## begin

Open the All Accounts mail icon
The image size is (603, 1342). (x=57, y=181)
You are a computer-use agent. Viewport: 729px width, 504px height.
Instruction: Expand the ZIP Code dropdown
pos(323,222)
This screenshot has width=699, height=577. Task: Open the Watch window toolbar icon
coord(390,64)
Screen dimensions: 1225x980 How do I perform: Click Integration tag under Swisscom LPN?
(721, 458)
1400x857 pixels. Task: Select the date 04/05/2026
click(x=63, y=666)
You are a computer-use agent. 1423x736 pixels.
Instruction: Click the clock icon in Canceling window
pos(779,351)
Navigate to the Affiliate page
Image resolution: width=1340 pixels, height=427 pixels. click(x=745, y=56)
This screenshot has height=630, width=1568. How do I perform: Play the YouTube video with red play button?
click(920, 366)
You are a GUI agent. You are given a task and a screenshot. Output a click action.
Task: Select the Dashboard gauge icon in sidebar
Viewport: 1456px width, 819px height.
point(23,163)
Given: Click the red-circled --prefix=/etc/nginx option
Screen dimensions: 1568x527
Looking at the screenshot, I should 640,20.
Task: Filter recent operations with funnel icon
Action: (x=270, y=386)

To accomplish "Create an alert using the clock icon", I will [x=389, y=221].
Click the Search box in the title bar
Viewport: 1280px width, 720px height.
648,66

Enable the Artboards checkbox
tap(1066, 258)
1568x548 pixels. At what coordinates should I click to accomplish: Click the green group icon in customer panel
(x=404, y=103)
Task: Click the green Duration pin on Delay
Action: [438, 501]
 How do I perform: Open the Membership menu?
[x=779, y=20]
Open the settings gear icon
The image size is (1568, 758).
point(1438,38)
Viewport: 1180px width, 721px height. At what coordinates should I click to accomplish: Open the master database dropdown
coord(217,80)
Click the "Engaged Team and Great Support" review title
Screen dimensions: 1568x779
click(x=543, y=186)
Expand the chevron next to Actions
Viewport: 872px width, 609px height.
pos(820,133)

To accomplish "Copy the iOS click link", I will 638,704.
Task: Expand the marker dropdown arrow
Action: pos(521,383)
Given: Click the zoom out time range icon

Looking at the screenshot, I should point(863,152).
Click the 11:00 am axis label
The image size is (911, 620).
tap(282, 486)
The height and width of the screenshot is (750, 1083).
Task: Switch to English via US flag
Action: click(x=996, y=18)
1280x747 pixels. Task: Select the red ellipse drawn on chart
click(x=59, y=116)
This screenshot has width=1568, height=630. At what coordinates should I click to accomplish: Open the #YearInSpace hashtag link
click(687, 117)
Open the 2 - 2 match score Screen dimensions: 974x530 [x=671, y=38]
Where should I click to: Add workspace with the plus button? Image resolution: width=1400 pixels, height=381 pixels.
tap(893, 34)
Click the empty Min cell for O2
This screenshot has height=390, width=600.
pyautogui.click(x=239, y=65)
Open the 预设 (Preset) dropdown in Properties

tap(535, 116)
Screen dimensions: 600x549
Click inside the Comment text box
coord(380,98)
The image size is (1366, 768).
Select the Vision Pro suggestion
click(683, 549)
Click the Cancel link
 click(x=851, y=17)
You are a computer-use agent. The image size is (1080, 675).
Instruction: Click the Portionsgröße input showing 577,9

## end

● Exercise requirements
Can you render every line of the data above as a JSON list of strings, with one string per line and blank lines left out?

● Response below
[
  "Open the All Accounts mail icon",
  "The image size is (603, 1342). (x=57, y=181)",
  "You are a computer-use agent. Viewport: 729px width, 504px height.",
  "Instruction: Expand the ZIP Code dropdown",
  "pos(323,222)",
  "This screenshot has width=699, height=577. Task: Open the Watch window toolbar icon",
  "coord(390,64)",
  "Screen dimensions: 1225x980 How do I perform: Click Integration tag under Swisscom LPN?",
  "(721, 458)",
  "1400x857 pixels. Task: Select the date 04/05/2026",
  "click(x=63, y=666)",
  "You are a computer-use agent. 1423x736 pixels.",
  "Instruction: Click the clock icon in Canceling window",
  "pos(779,351)",
  "Navigate to the Affiliate page",
  "Image resolution: width=1340 pixels, height=427 pixels. click(x=745, y=56)",
  "This screenshot has height=630, width=1568. How do I perform: Play the YouTube video with red play button?",
  "click(920, 366)",
  "You are a GUI agent. You are given a task and a screenshot. Output a click action.",
  "Task: Select the Dashboard gauge icon in sidebar",
  "Viewport: 1456px width, 819px height.",
  "point(23,163)",
  "Given: Click the red-circled --prefix=/etc/nginx option",
  "Screen dimensions: 1568x527",
  "Looking at the screenshot, I should 640,20.",
  "Task: Filter recent operations with funnel icon",
  "Action: (x=270, y=386)",
  "To accomplish \"Create an alert using the clock icon\", I will [x=389, y=221].",
  "Click the Search box in the title bar",
  "Viewport: 1280px width, 720px height.",
  "648,66",
  "Enable the Artboards checkbox",
  "tap(1066, 258)",
  "1568x548 pixels. At what coordinates should I click to accomplish: Click the green group icon in customer panel",
  "(x=404, y=103)",
  "Task: Click the green Duration pin on Delay",
  "Action: [438, 501]",
  " How do I perform: Open the Membership menu?",
  "[x=779, y=20]",
  "Open the settings gear icon",
  "The image size is (1568, 758).",
  "point(1438,38)",
  "Viewport: 1180px width, 721px height. At what coordinates should I click to accomplish: Open the master database dropdown",
  "coord(217,80)",
  "Click the \"Engaged Team and Great Support\" review title",
  "Screen dimensions: 1568x779",
  "click(x=543, y=186)",
  "Expand the chevron next to Actions",
  "Viewport: 872px width, 609px height.",
  "pos(820,133)",
  "To accomplish \"Copy the iOS click link\", I will 638,704.",
  "Task: Expand the marker dropdown arrow",
  "Action: pos(521,383)",
  "Given: Click the zoom out time range icon",
  "Looking at the screenshot, I should point(863,152).",
  "Click the 11:00 am axis label",
  "The image size is (911, 620).",
  "tap(282, 486)",
  "The height and width of the screenshot is (750, 1083).",
  "Task: Switch to English via US flag",
  "Action: click(x=996, y=18)",
  "1280x747 pixels. Task: Select the red ellipse drawn on chart",
  "click(x=59, y=116)",
  "This screenshot has width=1568, height=630. At what coordinates should I click to accomplish: Open the #YearInSpace hashtag link",
  "click(687, 117)",
  "Open the 2 - 2 match score Screen dimensions: 974x530 [x=671, y=38]",
  "Where should I click to: Add workspace with the plus button? Image resolution: width=1400 pixels, height=381 pixels.",
  "tap(893, 34)",
  "Click the empty Min cell for O2",
  "This screenshot has height=390, width=600.",
  "pyautogui.click(x=239, y=65)",
  "Open the 预设 (Preset) dropdown in Properties",
  "tap(535, 116)",
  "Screen dimensions: 600x549",
  "Click inside the Comment text box",
  "coord(380,98)",
  "The image size is (1366, 768).",
  "Select the Vision Pro suggestion",
  "click(683, 549)",
  "Click the Cancel link",
  " click(x=851, y=17)",
  "You are a computer-use agent. The image size is (1080, 675).",
  "Instruction: Click the Portionsgröße input showing 577,9"
]